Elena Diaz de las Cortina y Rogelio Vázquez de Castro a su regreso a España
Crónicas castizas
La fuga del Infante de Marina
El ayudante del oficial se arrojó en medio de los perseguidores y demoró la persecución. Al ver a su ayudante en apuros, Rogelio quiso volver, pero el valiente le gritó que huyera o su sacrificio habría sido en vano
Hace tiempo, más allá de las memorias de los que entonces vivieron, Rogelio Vázquez de Castro y Pérez de Vargas, oficial de Infantería de Marina, vivía con su mujer, Elena Díez de la Cortina y de Olaeta, en la base española de Cavite, Filipinas, donde había nacido su hija Rosario. Allí estaba destinado Rogelio en una guarnición de Infantería de Marina española, entonces la más antigua del mundo, creada por voluntad del césar Carlos I. Favoreciendo los intereses de Washington se extendió la rebelión de los tagalos, como había ocurrido en Cuba con los mambises.
Rogelio y sus infantes de Marina combatieron contra ellos con valor. Pero finalmente fueron capturados por los filipinos insurrectos y sometidos a maltratos y humillaciones. Todavía quedaba mucho para que el conocido líder independentista Emilio Aguinaldo confesase en público su arrepentimiento, según dijo, por «haberme independizado de España».
El primer presidente filipino lamentó haber dejado de ser español.
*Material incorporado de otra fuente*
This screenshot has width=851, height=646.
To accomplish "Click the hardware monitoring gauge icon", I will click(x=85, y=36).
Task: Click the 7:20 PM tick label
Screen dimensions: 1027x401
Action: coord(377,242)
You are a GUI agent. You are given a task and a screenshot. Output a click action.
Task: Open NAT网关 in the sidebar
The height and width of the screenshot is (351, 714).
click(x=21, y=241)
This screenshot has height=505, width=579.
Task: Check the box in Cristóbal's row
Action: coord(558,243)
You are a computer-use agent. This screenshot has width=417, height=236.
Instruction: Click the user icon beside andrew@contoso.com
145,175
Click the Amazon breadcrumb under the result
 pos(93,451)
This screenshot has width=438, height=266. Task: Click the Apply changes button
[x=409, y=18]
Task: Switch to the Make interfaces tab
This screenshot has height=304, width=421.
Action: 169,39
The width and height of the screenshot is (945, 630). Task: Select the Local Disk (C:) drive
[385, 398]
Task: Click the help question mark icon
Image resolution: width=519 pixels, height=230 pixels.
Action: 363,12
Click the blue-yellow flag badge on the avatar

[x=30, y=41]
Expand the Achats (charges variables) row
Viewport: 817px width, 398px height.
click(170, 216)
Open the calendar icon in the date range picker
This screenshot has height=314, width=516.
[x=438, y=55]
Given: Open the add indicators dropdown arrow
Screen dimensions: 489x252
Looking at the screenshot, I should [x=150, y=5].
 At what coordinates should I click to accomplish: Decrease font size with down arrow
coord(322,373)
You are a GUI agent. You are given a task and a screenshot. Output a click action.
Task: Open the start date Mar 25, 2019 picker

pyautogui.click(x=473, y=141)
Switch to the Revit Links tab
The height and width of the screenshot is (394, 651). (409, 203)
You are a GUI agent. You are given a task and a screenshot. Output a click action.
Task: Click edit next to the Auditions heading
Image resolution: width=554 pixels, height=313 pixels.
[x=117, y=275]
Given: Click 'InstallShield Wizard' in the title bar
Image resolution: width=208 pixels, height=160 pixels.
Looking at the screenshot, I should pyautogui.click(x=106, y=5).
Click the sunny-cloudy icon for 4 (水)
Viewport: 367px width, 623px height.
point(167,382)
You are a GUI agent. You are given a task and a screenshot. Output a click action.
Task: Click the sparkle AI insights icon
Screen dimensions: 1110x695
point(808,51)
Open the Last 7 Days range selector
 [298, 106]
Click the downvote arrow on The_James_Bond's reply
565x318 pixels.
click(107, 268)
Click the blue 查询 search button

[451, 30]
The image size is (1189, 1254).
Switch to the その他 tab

Tardaron en darse cuenta de que la madre Patria les trataba mejor de lo que lo haría su nueva madrastra norteamericana.
Harto de soportar la crueldad de los insurgentes, Rogelio, como oficial español, decidió fugarse del campo donde les tenían encerrados. Puso manos a la obra y logró salir de allí. Pero al ser descubierta de forma inmediata la fuga por los tagalos, corrieron detrás de los españoles. El ayudante del oficial se arrojó en medio de los perseguidores y demoró la persecución. Al ver a su ayudante en apuros, Rogelio quiso volver, pero el valiente le gritó que huyera o su sacrificio habría sido en vano. Con el corazón en un puño, Rogelio siguió corriendo hasta llegar a un campo, perseguido por los tagalos. Y en la llanura divisó a un grupo de jinetes que al verle desenvainaban los sables y se dirigían hacia él.Rogelio pensó que no era mala forma de morir, al menos mejor que fallecer torturado. Y creyó saber que eran sus últimas horas. Cuál sería su sorpresa cuando el grupo de caballería de los Estados Unidos superó al militar de la Armada española, sorprendido en medio de la llanura, sin rozarle y cargó sobre los tagalos que le perseguían. Poco después de disolver a los acosadores volvieron hacia él. El hombre que mandaba a ese grupo de jinetes bajó de su caballo y le ofreció su sable diciéndole, en un español chapurreado, que nunca había visto un oficial español sin su sable y no iba a empezar ahora.
Rogelio, sorprendido de estar vivo y atendido con cortesía, tomó el arma que le ofrecía y, cabalgando la grupa de uno de los caballos, llegó a la base del escuadrón de Caballería de los Estados Unidos, donde los americanos le dieron alojamiento en el pabellón de oficiales y fue atendido como uno más de sus mandos en la cantina de los mismos, bajo palabra de honor de no fugarse, que al principio se mostró remiso a dar hasta que supo de la rendición de España.
A pesar de estar agasajado con todos los honores, Rogelio manifestó su voluntad de regresar a su patria, dado que su país se había retirado de las Filipinas. Y los norteamericanos aprovecharon el primer barco que iba hacia Europa para embarcar a Rogelio en él tras una cordial despedida. El abuelo de mi padre, tras muchas peripecias, logró volver a su patria. Y quizás esta sea con toda probabilidad una de las razones que expliquen por qué mi abuela Rosario, su hija, nunca hablaba mal de los yanquis, como ella los llamaba.
Poco después, terminado el Imperio español, en 1931 la Infantería de Marina española, creada en 1537, fue disuelta. Pero esa es ya otra historia.